高速ソーティングでは、超高速でパルス処理をする必要があります。そのため、アナログ方式であれば、パラレルアナログ処理回路をもつセルソーター(旧型MoFlo)、またデジタル方式であれば、サンプリング周波数の高い(100MHz)ソーター(MoFlo XDP/MoFlo Astorios)になります。パルス幅を最小化できるjet in Air方式が適しており、キュベットフローセル方式は流径が太く、流速が遅くなるため、高速ソーティングには不適です。

 

マニアのための豆知識

ジェットインエア方式 vs キュベットフローセル方式

キュベットフローセル方式(正方形または長方形のクオーツフローセルを使用)セルソーターでは、レーザー照射時の流れの幅が長径約250ミクロンから430ミクロンと広いため、サンプル・シース流の流速が遅く(最高6m/秒程度)、細胞からの蛍光などのシグナルパルスの幅は広くなります。高速時では多くの細胞を流すために、細胞と細胞の間隔が狭くなり、パルスが頻繁に重なります。重なったパルスは、どのような細胞か正しく識別できず、アボートされ、回収率が低下します。培養細胞など大きな細胞の場合は、パルス幅が広くなり、特に顕著になります。また、流れの断面が大きな長方形から絞り込まれて細い円形になるため、サンプルの流速とその方向が変化する乱流現象が起こり、ディレイタイム(細胞がレーザー照射点から液滴形成点まで移動する時間)がばらついてソーティングの純度が低下します。高速時はサンプル流が太くなり、顕著になります。さらに、絞り込まれる際の乱流により細胞に複雑な力が加わるために、生存率に悪影響を及ぼします。セルアナライザーで一般的に用いられるキュベットフローセル方式は、低出力レーザー(10から20mV)で蛍光感度が高い、かつ光軸調節が不要という利点はありますが、高速ソーティングにおいては、欠点を有します。

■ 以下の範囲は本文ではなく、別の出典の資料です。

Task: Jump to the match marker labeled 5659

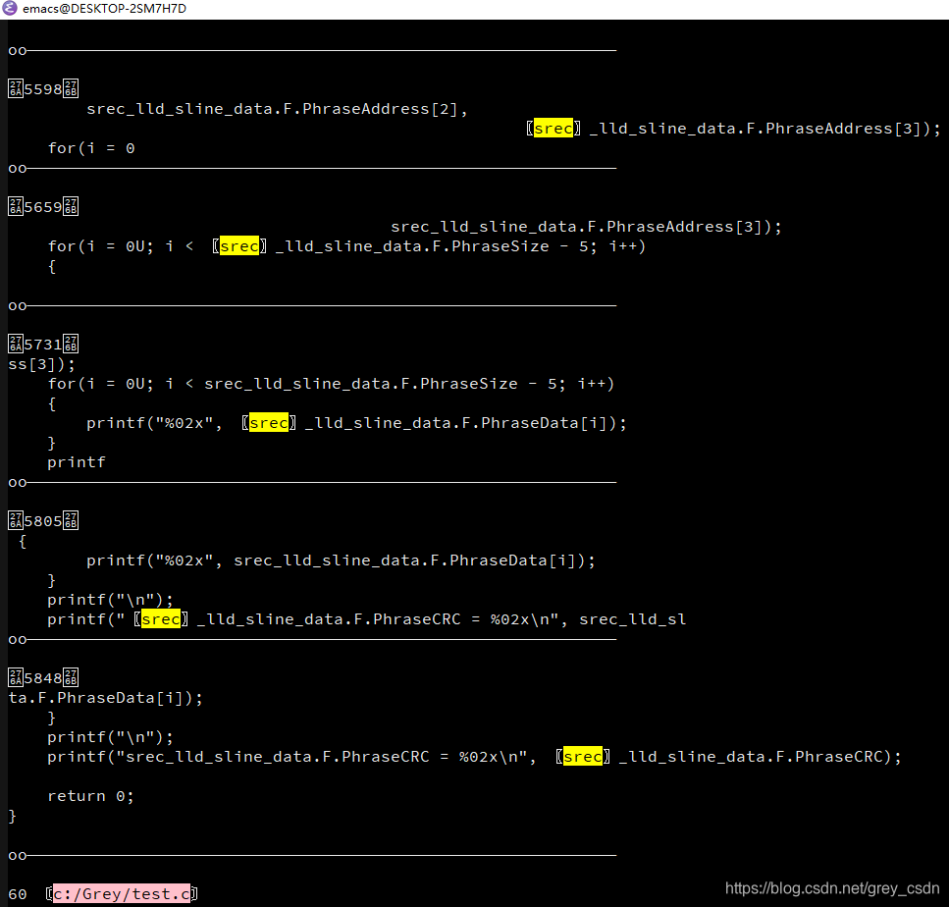Action: [x=41, y=205]
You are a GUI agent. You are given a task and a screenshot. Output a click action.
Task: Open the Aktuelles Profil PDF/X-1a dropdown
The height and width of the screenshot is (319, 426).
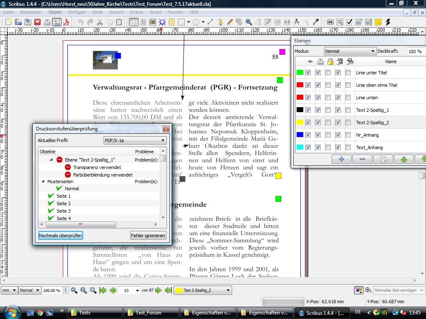[x=135, y=140]

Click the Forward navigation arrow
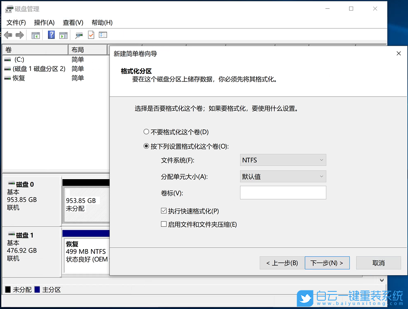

一方、ジェットインエア方式セルソーターは、光軸調整と中出力のレーザー(50から100mV)を必要としますが、流れの形や幅は変化せず完全な層流で、ディレイタイムの誤差が生じません。また、直径70ミクロンと狭く、流速が速い(約30m/秒)ので、パルスの幅は狭くなります。高速時でも細胞と細胞の間隔は比較的広くなり、パルスが重なり合う頻度は、キュベットフローセル方式の約4分の1程度です。高い純度と高い収率が手に入ります。もし理想的なパルス処理回路があり、演算処理の際に数え落としをしなければ、1秒間に7万個の速度で100%の純度と約90%の収率を実現できます。